Ultimately though Freud believed that dreams were “delusions and illusions of a psychosis” and contained mostly hidden wish fulfillment. Meanwhile, Carl Jung came to believe that dream contents present us with revelations that uncover and help to resolve emotional issues, problems, religious issues and fears. In other words our dreams were intrinsically and intricately tied in to our life’s experiences. What we ignore in our conscious state will simply manifest itself in a dream state. Because as human beings the majority of us are unfamiliar with varied states of consciousness other than the conscious/sensory state our dreams (expressed through an unconscious realm) are distorted, not due to their nature, but rather to our lack of ability to decipher, interpret and grasp the play of the dream. Jung was focused on symbolism and the connection to dreams. If we could decipher the symbols within our dream state, we could solve the puzzle to our own personal lives. Jung concluded that dreams are not only relevant to one’s personal life but they are also collectively connected to the psychological web of all of humanity.
Gestalt therapy believed that to interpret dreams, the dreamer must go back in to the dream and become an integral part of the dream, becoming, the observer, the observed and the ‘object’ all in one. This process would assist in understanding one’s emotional connection to self and the emotionally symbolic meaning of that particular dream.
Many other 20th century dream theorists – including Adler, Erikson, Maslow, Boss, Buhler, Greene, Heidegger, Garfield, Horney, Hartmann and Piotrowski – have important messages regarding dreams and dream research. A common thread among most is that dreams provide opportunities for intrapersonal and interpersonal growth. That dreams are measurements and indications of our relational health to self and to others. And that dreams have the ability to improve upon these relationships by specifically looking at the symbolism and events contained within the dream.

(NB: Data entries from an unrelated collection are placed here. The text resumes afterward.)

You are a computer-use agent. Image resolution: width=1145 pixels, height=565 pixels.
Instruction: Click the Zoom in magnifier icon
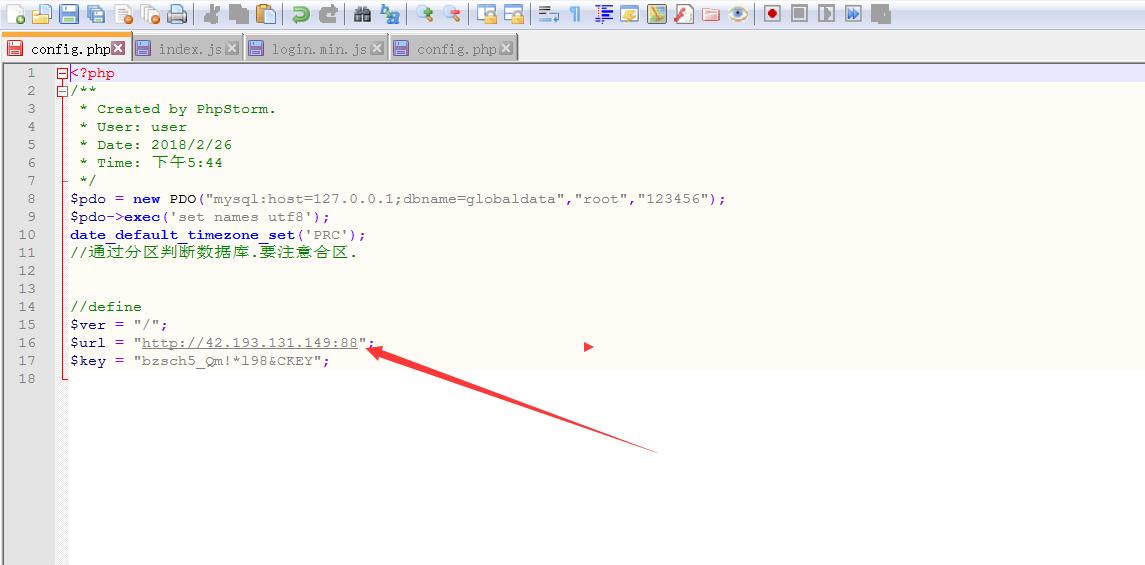point(425,14)
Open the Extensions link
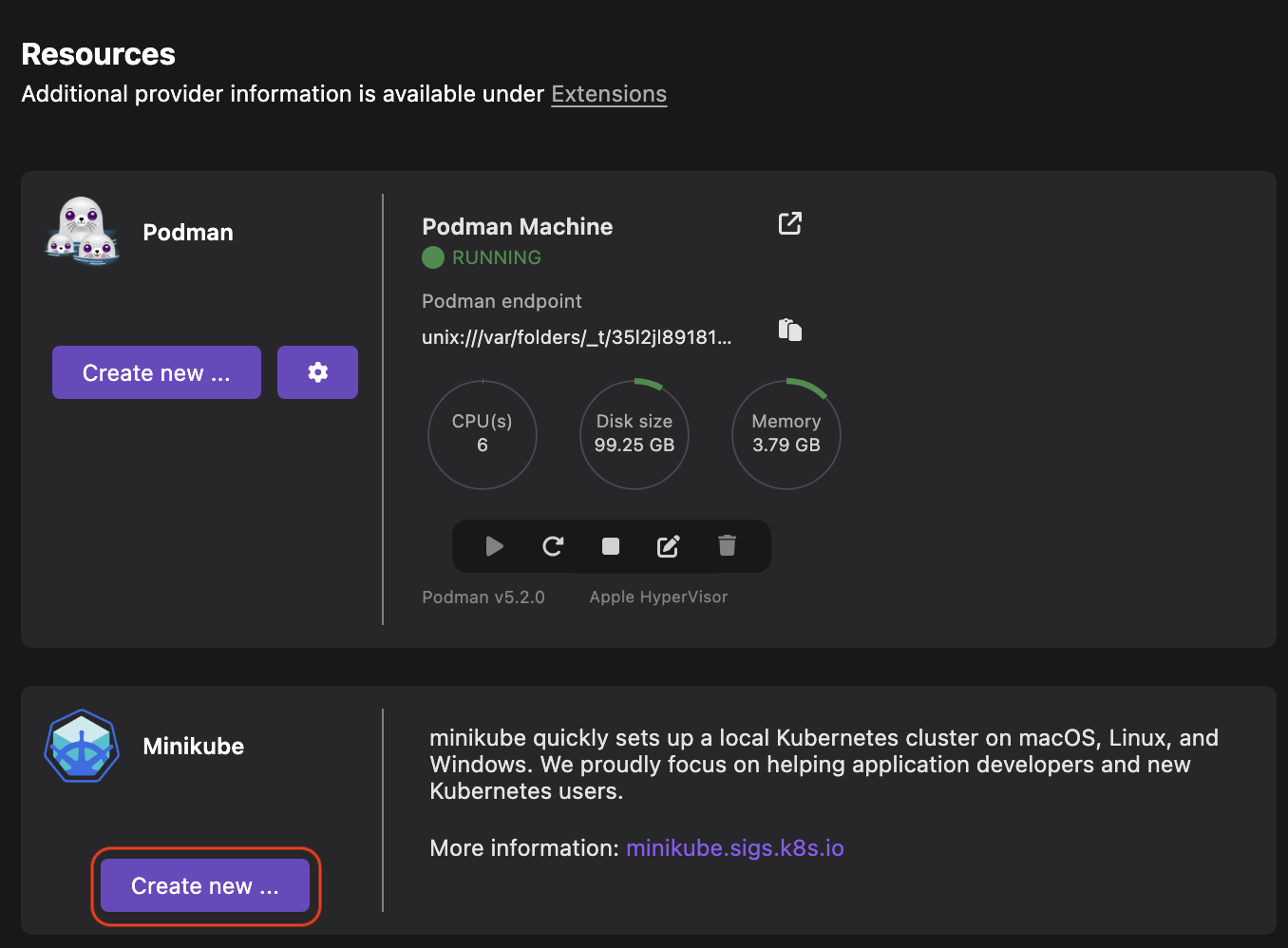Image resolution: width=1288 pixels, height=948 pixels. tap(609, 94)
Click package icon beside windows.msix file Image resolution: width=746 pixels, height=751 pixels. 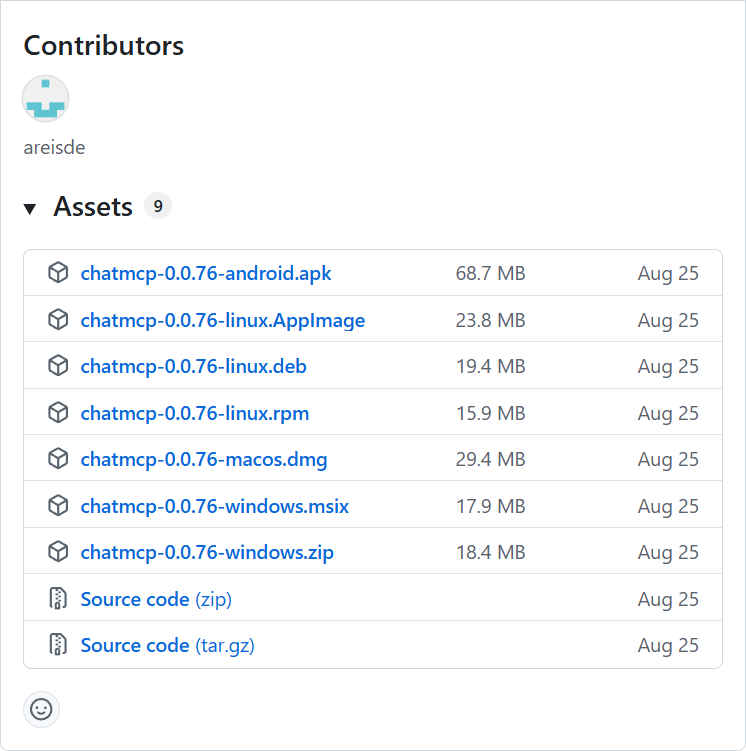[x=58, y=506]
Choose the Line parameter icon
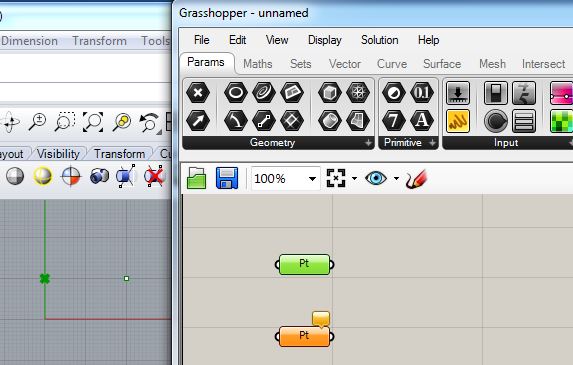The width and height of the screenshot is (573, 365). pyautogui.click(x=264, y=121)
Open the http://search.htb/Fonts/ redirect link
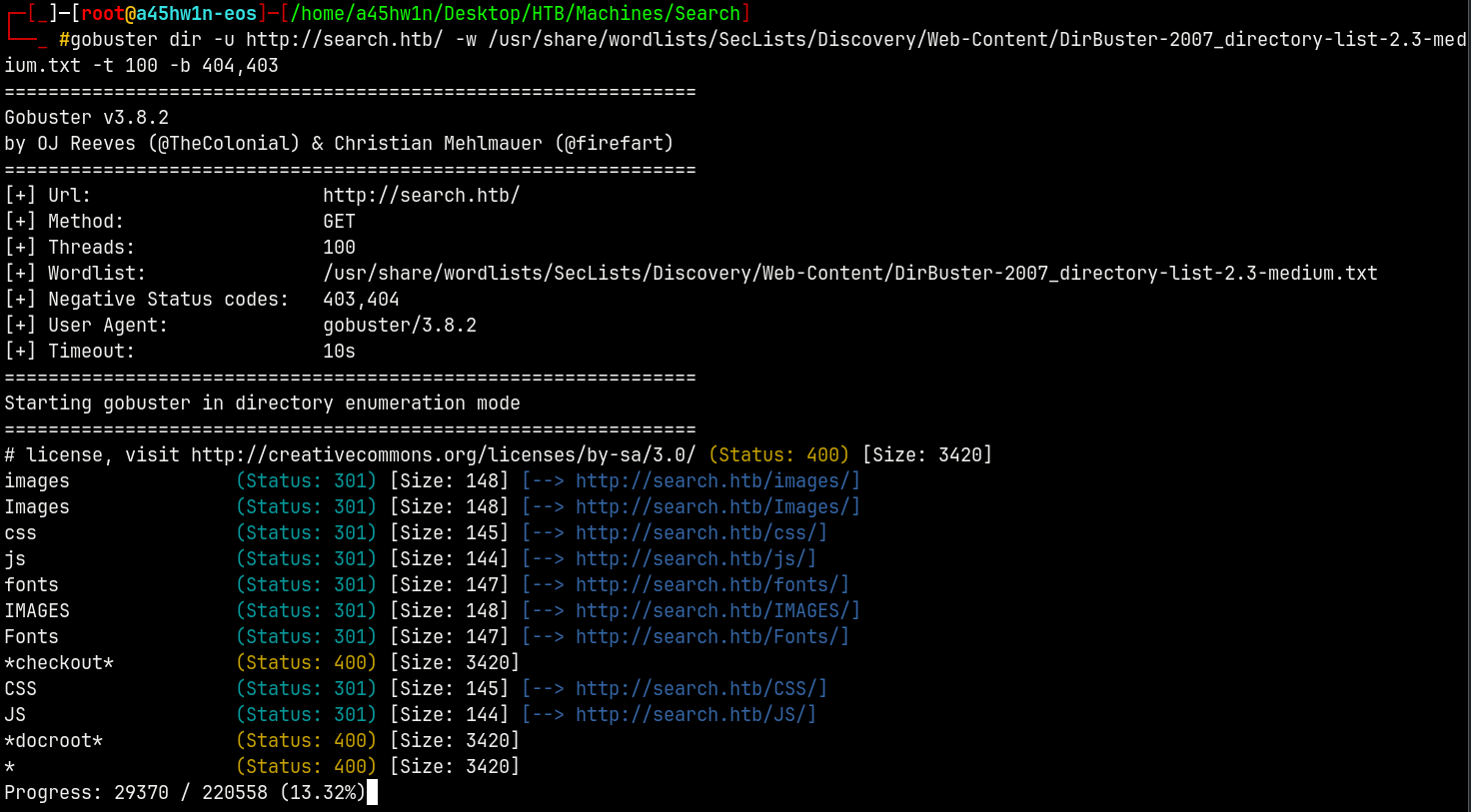 [x=712, y=637]
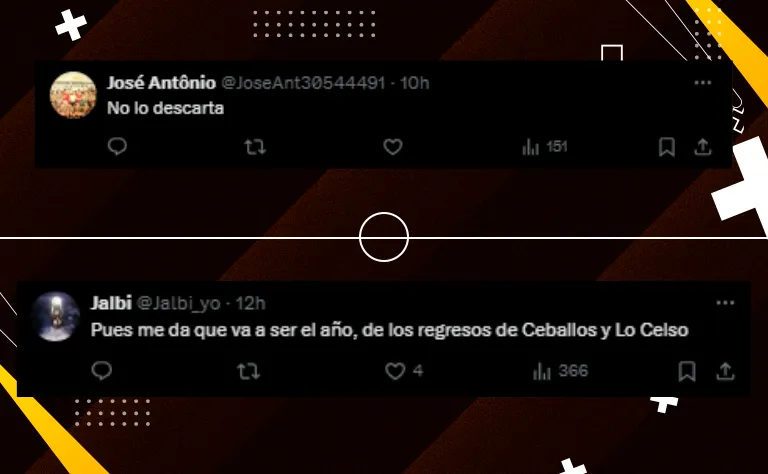Image resolution: width=768 pixels, height=474 pixels.
Task: Retweet José Antônio's post
Action: (x=255, y=147)
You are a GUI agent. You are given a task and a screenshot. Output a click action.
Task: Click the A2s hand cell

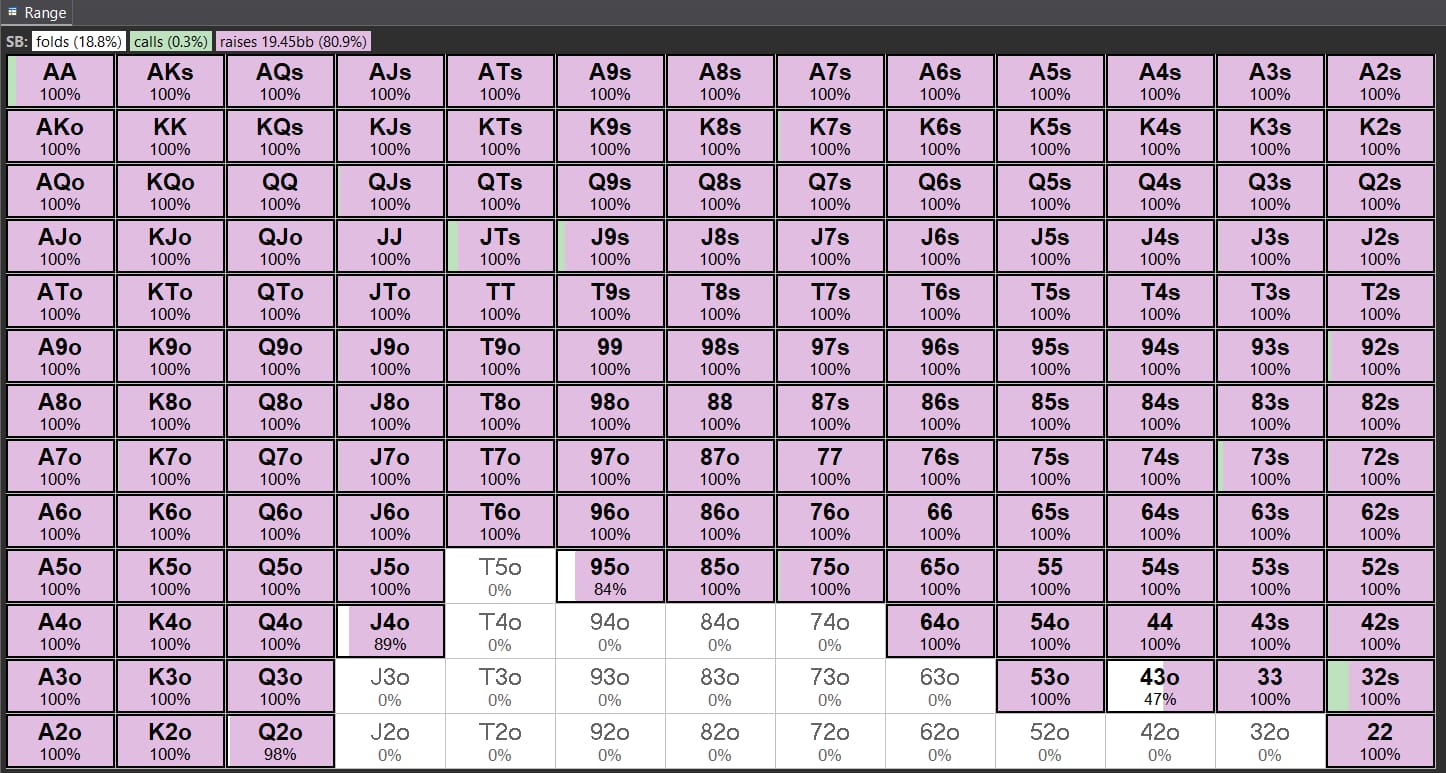point(1380,81)
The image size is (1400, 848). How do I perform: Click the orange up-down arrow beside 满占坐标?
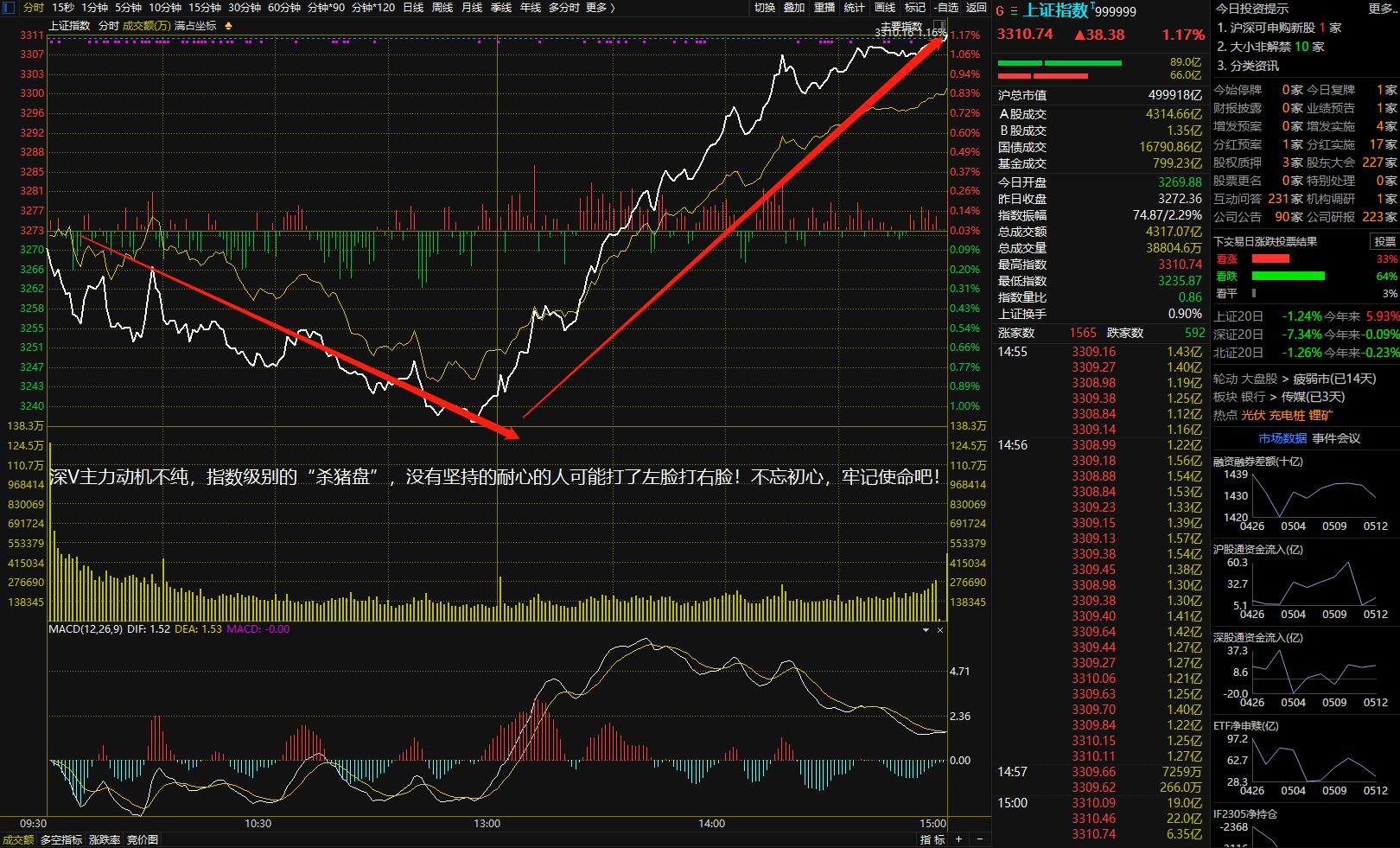point(228,26)
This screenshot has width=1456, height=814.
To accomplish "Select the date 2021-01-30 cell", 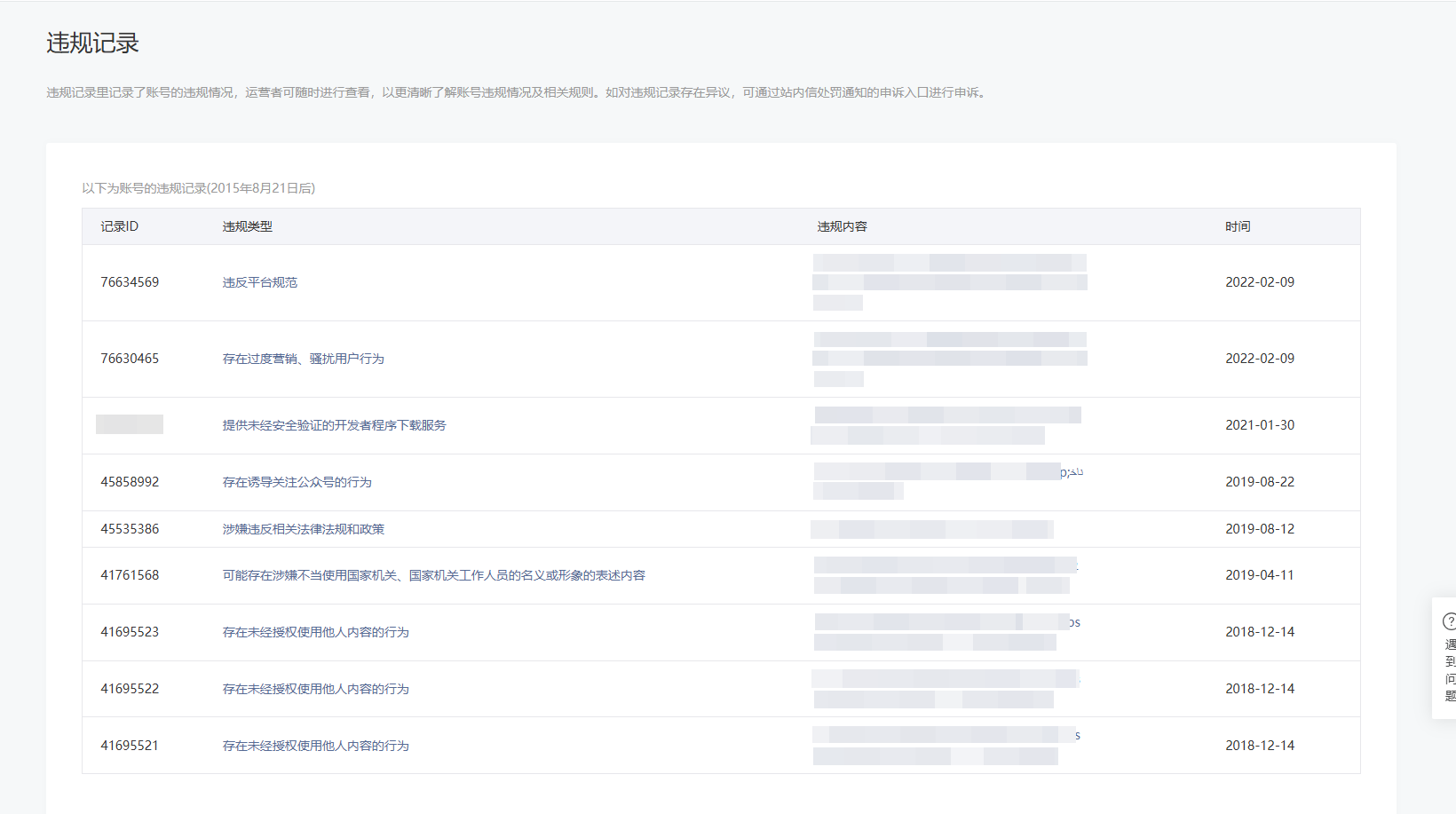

The above mentioned perspectives are some of the major analysis and dream interpretation methodologies which currently exist and have existed over the years. Some of these interpretations of dreams and the function and meaning of dreams are culturally dependant and the theories arising from these eras are a product of that time, place and culture (hence the extreme variation in the belief of the function and purpose of dreaming). Whichever vantage point you maintain it is important to observe your dreams as important and valuable parts, expressions and extensions of what makes you, you. They occur for a reason and if that reason is unknown NOW, it does not make invaluable. Remember the day can be long and our conscious mind may find it difficult to process the information it was exposed to during the course of the day. As a primal function of survival and understanding the environment around us the brain/mind attempts to connect these sensory experiences to meaning and purpose to the internal world of self. So in effect what is occurring is when we awake we are attempting to analyse our unconscious activity through a conscious framework. This is not the easiest of tasks… As a humanity we are still learning to connect to ourselves and to others, to the world around us and the entire Universe. It is imperative we consider dreams a valuable part of psyche and an expression of who we are spiritually, emotionally, relationally, symbolically and psychologically. SS.